The Benwood project will convert coal to syngas using a proprietary technology developed by SES. The plant's sponsors say they expect to produce approximately 720,000 metric tons per year of methanol for use as a feedstock for the chemical industry.

Following that process, Consol and SES say they expect Benwood to "be capable of converting methanol production to approximately 100 million gallons per year of 87 octane gasoline." The companies said NAF is currently in talks with ExxonMobil to license their proprietary methanol-to-gasoline technology.

The two companies also revealed Monday that they have signed a memorandum of understanding with both West Virginia and the Regional Economic Development Partnership, a local non-profit business recruiter, which will provide financing and tax incentives to the project over a 10-year period.

The companies said it would file for environmental and other permits "at a later date" and according to Consol spokesperson Thomas Hoffman, the plant's in-service date is slated for the beginning of 2012.

The West Virginia project follows an announcement by Calgary-based Alter NRG Corp. last week that it was advancing Canada's first CTL project.

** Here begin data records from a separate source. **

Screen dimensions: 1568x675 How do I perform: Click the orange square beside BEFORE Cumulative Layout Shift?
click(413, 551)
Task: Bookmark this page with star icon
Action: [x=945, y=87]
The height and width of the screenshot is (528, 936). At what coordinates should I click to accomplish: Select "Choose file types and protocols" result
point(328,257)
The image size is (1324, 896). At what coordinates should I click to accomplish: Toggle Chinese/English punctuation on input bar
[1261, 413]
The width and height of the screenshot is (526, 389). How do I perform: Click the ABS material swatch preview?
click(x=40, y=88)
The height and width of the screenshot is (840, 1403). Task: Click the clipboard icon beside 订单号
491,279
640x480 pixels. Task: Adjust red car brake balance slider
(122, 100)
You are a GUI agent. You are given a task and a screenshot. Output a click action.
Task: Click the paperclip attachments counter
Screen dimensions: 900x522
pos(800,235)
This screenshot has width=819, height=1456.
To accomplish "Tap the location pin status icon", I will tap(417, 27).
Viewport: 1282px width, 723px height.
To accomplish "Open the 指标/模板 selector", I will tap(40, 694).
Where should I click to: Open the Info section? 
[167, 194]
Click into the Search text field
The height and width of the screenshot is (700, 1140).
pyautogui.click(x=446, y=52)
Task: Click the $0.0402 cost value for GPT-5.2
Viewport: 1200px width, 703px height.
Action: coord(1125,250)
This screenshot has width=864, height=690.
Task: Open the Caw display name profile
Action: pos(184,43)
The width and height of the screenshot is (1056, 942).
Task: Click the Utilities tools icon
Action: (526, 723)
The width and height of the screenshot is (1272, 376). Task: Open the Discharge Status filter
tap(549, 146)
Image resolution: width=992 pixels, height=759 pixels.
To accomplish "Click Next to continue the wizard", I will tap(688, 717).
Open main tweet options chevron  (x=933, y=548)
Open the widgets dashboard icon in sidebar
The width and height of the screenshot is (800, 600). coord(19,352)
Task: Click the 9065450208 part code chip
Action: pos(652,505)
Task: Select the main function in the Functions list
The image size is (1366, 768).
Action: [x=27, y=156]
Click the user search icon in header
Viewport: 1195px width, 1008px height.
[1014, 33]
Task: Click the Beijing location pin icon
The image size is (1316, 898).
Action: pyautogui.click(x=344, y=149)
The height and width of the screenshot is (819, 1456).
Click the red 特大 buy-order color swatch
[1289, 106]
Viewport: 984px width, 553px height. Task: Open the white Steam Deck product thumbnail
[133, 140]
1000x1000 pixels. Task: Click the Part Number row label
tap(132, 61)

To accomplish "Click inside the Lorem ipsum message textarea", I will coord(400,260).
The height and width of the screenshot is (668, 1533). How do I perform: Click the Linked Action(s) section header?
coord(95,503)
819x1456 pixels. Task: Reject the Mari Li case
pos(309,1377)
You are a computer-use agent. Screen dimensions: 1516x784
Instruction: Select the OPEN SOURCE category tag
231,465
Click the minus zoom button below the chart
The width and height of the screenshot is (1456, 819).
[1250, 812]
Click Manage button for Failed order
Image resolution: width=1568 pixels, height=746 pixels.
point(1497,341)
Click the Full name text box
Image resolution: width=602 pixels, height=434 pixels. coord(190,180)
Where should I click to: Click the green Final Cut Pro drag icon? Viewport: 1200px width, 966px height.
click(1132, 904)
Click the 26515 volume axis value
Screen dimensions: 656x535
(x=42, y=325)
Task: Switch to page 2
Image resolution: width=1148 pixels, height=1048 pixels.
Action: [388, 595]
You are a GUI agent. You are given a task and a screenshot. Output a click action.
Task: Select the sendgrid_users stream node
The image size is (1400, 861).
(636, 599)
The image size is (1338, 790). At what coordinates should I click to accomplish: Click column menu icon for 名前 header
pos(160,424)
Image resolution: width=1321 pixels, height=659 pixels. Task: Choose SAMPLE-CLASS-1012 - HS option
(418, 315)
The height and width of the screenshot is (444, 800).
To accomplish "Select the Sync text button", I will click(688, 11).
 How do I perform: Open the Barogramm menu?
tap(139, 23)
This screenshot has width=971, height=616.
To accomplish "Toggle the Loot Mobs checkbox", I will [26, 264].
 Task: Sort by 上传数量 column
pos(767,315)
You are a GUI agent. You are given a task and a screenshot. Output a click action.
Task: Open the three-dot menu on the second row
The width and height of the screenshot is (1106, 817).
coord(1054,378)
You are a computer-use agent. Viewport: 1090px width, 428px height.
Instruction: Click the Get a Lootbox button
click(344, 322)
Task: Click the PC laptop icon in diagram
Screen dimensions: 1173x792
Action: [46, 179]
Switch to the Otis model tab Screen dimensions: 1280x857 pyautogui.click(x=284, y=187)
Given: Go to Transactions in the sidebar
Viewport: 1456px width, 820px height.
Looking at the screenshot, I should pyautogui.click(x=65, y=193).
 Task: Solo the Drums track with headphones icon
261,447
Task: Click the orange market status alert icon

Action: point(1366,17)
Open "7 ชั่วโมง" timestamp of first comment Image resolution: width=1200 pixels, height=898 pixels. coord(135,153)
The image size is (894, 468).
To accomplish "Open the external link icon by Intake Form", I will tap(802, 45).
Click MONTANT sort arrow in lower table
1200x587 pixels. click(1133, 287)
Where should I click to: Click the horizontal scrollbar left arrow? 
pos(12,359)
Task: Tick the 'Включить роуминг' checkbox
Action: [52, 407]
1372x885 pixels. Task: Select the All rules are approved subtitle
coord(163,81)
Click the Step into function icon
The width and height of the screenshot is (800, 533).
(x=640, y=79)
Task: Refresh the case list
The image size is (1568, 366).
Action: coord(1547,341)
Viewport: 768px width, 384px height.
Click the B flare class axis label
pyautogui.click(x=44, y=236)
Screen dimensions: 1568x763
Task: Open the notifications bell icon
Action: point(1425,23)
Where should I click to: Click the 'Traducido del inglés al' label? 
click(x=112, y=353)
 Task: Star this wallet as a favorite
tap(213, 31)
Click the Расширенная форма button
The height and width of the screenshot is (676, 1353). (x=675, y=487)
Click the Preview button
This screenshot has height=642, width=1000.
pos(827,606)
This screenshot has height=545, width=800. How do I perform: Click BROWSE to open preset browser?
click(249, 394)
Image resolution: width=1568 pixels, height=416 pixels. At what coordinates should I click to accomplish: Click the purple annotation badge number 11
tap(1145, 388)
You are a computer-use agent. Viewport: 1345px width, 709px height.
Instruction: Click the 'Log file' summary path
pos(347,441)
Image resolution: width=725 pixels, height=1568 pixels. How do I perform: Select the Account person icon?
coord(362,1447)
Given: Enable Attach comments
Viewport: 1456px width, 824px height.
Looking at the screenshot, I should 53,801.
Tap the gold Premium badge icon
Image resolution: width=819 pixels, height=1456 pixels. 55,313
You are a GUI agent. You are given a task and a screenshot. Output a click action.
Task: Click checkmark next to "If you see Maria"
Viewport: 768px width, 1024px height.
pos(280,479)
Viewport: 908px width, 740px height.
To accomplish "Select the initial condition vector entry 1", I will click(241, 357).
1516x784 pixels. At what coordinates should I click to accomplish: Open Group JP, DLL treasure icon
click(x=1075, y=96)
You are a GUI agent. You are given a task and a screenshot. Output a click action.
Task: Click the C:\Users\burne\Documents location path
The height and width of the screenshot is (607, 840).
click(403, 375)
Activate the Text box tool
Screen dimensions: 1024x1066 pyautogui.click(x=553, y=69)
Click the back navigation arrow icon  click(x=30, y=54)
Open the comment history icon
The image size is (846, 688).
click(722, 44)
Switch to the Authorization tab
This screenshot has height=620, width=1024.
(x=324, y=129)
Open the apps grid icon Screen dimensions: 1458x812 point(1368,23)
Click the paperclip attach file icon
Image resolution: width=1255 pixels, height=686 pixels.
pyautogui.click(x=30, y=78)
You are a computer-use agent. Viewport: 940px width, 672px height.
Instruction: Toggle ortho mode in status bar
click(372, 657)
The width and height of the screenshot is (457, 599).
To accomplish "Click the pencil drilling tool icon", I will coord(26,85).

The company said it plans to gasify coal from its coal reserves in the Fox Creek area of Alberta into diesel fuel and naphtha.

The plant will be located just north of Fox Creek and process surface-mined coal into syngas through the use of a commercially proven gasification process. The plant will also be designed to incorporate carbon capture technology.

4 comments:

Anonymous said...

... of course, much of this went past me as far as a real understanding ... but still ... all that extra CO2 is NOT a thing we need with the climate undergoing the changes from the industrialization of the Asian sub continent and the population growth ...

... just my thoughts ...

Anonymous said...

dear Bcuko
woah..so we don't know how to do it yet?
I thought I read that the Navy is doing it?
natalie

Anonymous said...

ooopppps!
sorry for the typo
Bucko
hugs, nat

Anonymous said...

Wind power is 6 cents/KW.  Solar is 12 cents/KW.  Boone Pickens uses his natural gas line to his house to liquefy the gas in his garage for use in his car.  He said it costs him $1/gallon of gas equivalent.  Hard to imagine competing with that $1 price for gas from this syn process, let alone the high carbon emission cost to mine and produce the syn fuel to start with.  

Sound like CO2 sequestration in deep saline aquifer proposed is dubious and expensive at best, and carbon tax credits are coming.  

Without CO2 sequestration, it would be exactly the same CO2 mass balance to liquefy the natural gas burned in gas power plants (used for 60% of electric power generation), and burn the coal.  Not too bright of a plan then is it until we run out of natural gas which is abundant for the next 20 years at least?